◆ EXERCISE PROMPT
All lines from the one with "Given: Expand the" through the last line of the data below should be copied exactly; please add nothing.

◆ SOURCE INFORMATION
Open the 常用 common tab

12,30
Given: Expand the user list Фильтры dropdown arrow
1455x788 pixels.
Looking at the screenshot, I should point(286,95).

◆ COMPLETED TASK
Given: Expand the user list Фильтры dropdown arrow
1455x788 pixels.
Looking at the screenshot, I should point(286,95).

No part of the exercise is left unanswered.